Typical GNNs usually have a number of aggregation layers defined explicitly (i.e., explicit layers). However, with their inherently finite aggregation layers, these GNN models may not be able to effectively capture long-range dependencies in the underlying graphs. Additionally, existing GNNs require storing all hidden states at each layer, which demands a lot of GPU memory when the number of layers increases for capturing long-range dependencies. It leads to memory inefficiency. Motivated by these limitations regarding effectiveness and memory efficiency, we propose a GNN model with infinite depth, which we call Efficient Infinite-Depth Graph Neural Networks (EIGNN), to efficiently capture very long-range dependencies. EIGNN can be viewed as a GNN model with infinite layers defined implicitly (i.e., implicit layers). We theoretically derive a closed-form solution of EIGNN which makes training an infinite-depth GNN model tractable. We then further show that we can achieve more efficient computation for training EIGNN by using eigendecomposition. The empirical results of comprehensive experiments on synthetic and real-world datasets show that EIGNN is more effective than recent baselines (i.e., has a better ability to capture long-range dependencies), and consistently achieves state-of-the-art performance. Furthermore, we show that our model is also more robust against both noise and adversarial perturbations on node features.

In the second work, we introduce two limitations of EIGNN and previous implicit GNNs: the constrained expressiveness due to their limited effective range for capturing long-range dependencies, and their lack of ability to capture multiscale information on graphs at multiple resolutions. To show the limited effective range of previous implicit GNNs, we first provide a theoretical analysis and point out the intrinsic relationship between the effective range and the convergence of iterative equations used in these models. To mitigate the mentioned limitations and further improve the effectiveness, we propose a multiscale graph neural network with implicit layers (MGNNI) which is able to model multiscale structures on graphs and has an expanded effective range for capturing long-range dependencies. We conduct comprehensive experiments for node and graph classification to show that MGNNI outperforms representative baselines and is more effective with a better ability for multiscale modeling and capturing long-range dependencies.

Lastly, we focus on making implicit GNNs able to be trained on large graphs.
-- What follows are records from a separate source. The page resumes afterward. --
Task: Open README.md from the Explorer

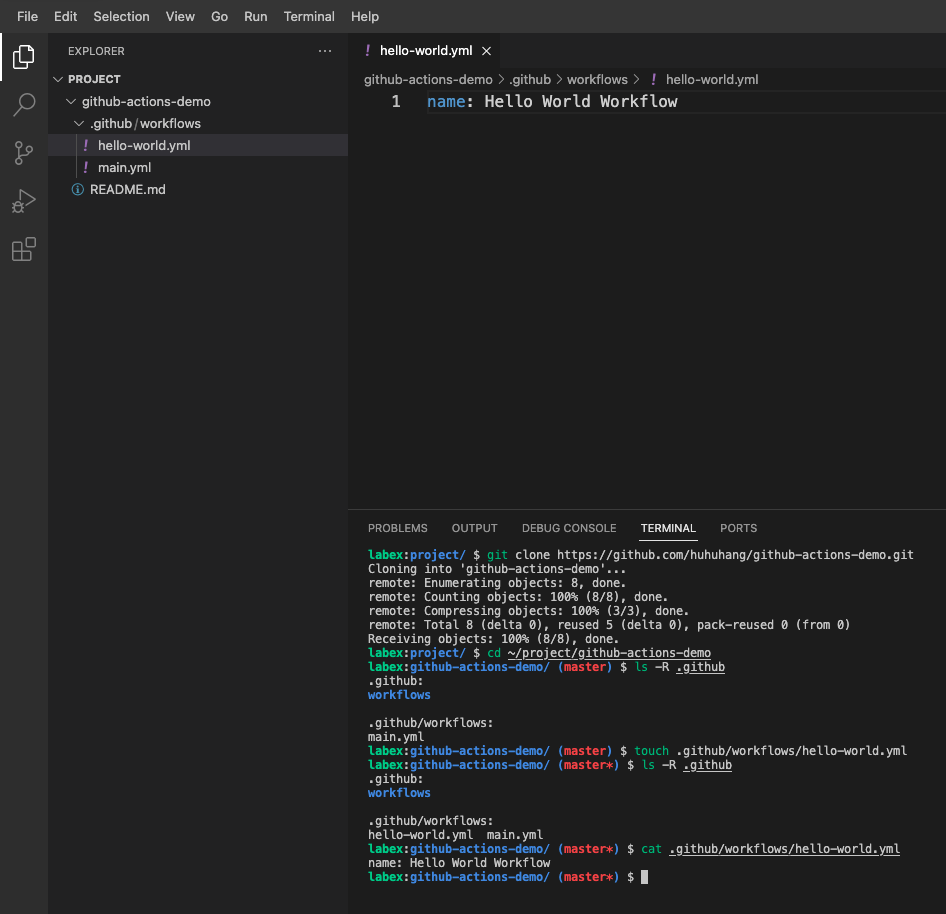Action: tap(126, 189)
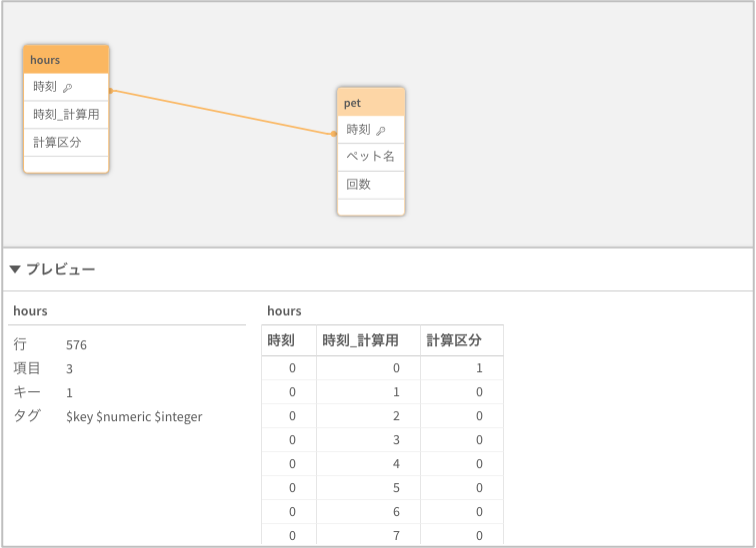
Task: Click the connector dot on the hours table edge
Action: point(110,91)
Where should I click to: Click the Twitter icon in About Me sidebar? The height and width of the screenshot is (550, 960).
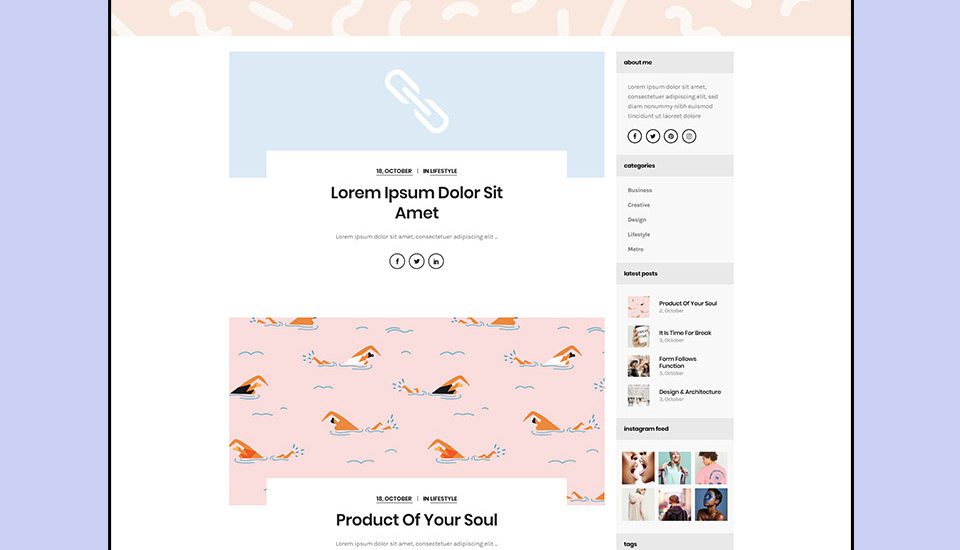653,136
Despite the advantages of memory efficiency and the better ability to capture long-range dependencies, existing implicit GNNs still have some limitations such as scalability and training efficiency issues on large graphs. Specifically, previous implicit GNNs usually rely on full-batch training and require a large number of iterations to get the equilibrium, which makes them unfeasible to work on large graphs. Motivated by these limitations, in our third work, we propose a new implicit GNN with minibatch training and an unbiased solver to enable efficient training on large graphs. The experiments show that our model outperforms representative baselines with less training time, compared to other implicit GNNs.